Rosie’s first thought, after she cleaned up her knees, checked the Wi-Fi a few hundred more times, and finally, resignedly, climbed into bed, was of Carmelo, who, after sixty-some years with her pack a day habit, probably had it coming to her, but her daughter was still not ready. Please, she pled to the Buddha, to the darkness, to the jungle, to any powers that be’d, I am not ready. I cannot lose my mother. She is all the family I have left.
Then she thought of all the family she had left. There was no reason to assume it wasn’t one of the boys. Youth did not protect from everything, not even in the United States of America. A menacing cough that came on so quickly and sounded so ominous it could only portend something ill starred. A pestilent lump uncovered somewhere hideous. A catastrophic allergy no one had foreseen, retribution for all those cavalier PB&Js she’d sent to school in Wisconsin. Or an accident—car, bike, skateboard, stair, fist—there were endless permutations, none of which strained the imagination. Or they were into something they shouldn’t have been. Her fault for being halfway around the world. Drugs, drink, guns, gambling. They were teenage boys and therefore morons. She knew this in her heart.
Or the other boy in her life. She could not live without Penn. It was as simple and awful as that.

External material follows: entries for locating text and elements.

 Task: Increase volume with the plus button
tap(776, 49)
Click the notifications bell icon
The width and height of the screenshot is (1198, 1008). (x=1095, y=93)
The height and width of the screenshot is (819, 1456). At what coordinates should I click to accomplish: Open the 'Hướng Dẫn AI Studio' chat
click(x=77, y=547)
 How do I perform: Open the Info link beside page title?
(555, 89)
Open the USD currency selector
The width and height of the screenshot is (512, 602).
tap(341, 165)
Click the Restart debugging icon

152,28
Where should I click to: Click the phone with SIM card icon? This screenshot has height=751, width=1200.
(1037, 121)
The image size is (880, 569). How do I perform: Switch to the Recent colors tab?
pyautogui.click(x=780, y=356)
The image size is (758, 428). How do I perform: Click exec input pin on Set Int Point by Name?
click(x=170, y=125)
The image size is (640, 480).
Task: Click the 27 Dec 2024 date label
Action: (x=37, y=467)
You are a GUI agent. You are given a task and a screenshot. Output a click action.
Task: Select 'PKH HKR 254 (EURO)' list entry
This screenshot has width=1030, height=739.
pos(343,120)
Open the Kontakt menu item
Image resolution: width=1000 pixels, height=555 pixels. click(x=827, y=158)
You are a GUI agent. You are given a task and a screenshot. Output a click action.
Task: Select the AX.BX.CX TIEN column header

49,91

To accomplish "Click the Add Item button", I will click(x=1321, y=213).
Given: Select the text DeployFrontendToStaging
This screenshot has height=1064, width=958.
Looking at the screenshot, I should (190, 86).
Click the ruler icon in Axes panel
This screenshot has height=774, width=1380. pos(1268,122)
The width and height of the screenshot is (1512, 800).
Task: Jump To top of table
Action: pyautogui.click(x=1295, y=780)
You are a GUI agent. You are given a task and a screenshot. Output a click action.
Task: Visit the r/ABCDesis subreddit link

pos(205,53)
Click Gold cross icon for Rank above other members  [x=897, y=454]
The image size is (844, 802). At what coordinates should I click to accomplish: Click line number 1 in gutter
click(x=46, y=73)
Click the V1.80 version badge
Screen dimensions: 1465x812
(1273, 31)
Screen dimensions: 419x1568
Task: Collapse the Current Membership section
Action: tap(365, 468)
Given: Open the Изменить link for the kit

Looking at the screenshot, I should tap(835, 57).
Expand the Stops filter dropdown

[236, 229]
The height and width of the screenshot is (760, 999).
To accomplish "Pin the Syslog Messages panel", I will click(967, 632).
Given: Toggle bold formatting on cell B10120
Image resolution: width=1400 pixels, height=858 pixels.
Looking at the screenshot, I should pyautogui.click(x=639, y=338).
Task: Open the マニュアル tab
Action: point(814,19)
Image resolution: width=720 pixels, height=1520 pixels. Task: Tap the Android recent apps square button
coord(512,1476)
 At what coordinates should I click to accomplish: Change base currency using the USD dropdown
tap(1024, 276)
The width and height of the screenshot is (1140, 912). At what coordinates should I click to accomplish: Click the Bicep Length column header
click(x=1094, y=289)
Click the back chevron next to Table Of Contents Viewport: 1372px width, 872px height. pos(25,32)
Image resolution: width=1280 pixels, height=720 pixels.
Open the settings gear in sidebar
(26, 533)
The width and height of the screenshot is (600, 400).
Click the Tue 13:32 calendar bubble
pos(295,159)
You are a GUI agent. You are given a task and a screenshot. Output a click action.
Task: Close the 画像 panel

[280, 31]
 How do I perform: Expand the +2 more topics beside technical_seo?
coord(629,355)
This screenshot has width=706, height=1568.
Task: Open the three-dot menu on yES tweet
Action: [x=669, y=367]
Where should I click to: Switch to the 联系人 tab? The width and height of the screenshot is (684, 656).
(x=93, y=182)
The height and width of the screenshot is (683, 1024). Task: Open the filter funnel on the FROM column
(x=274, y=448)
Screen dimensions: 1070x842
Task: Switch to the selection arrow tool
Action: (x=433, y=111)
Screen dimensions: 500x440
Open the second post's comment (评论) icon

She spent a sleepless night with her dead mother, her diseased/bleeding/foolhardy/allergic sons, the love of her life doomed to malignant monsters. She thought, she could not help but think, of Jane Doe, who was still a child when she died in her hands, bloodied, beaten, and broken, shot and shamed and snatched untimely. You could not avoid being who you were, could you? You could not avoid being who you were, and sometimes it destroyed you. She thought, she could not help but think, of Nick Calcutti and the fallible infallib
le fact that, no matter how fast and far and fleet you go, you cannot always outrun violence. Sometimes you got to turn away, but sometimes you did not. She tried to think of Nick as proof that often, usually, you trialed and triumphed, but he was a near miss, and in her up-all-night, petrified heart she knew it. She tried to think of Jane Doe as a relic of a time and place and fear long past, but Jane was there-but-for instead, and she knew that too. When the sun rose finally and she left sleeping Poppy, blissfully ignorant, and made K drive her to town and a working telephone, she could draw only thimblefuls of breath, shallow as dust, nothing as substantial as a whisper.
* * *
It was afternoon in Seattle. Penn, in the middle of his workday, trying to squeeze a few more paragraphs out before everyone got home from school, answered the phone quite a bit more languorous and distracted than Rosie felt the occasion required.
“Penn!” Torn, broken, desperate.
“Rosie!” Delighted to hear from her.
“What’s wrong?”
“Wrong?”
“Is everything okay?”
“Everything’s fine. Better than fine. I have news.”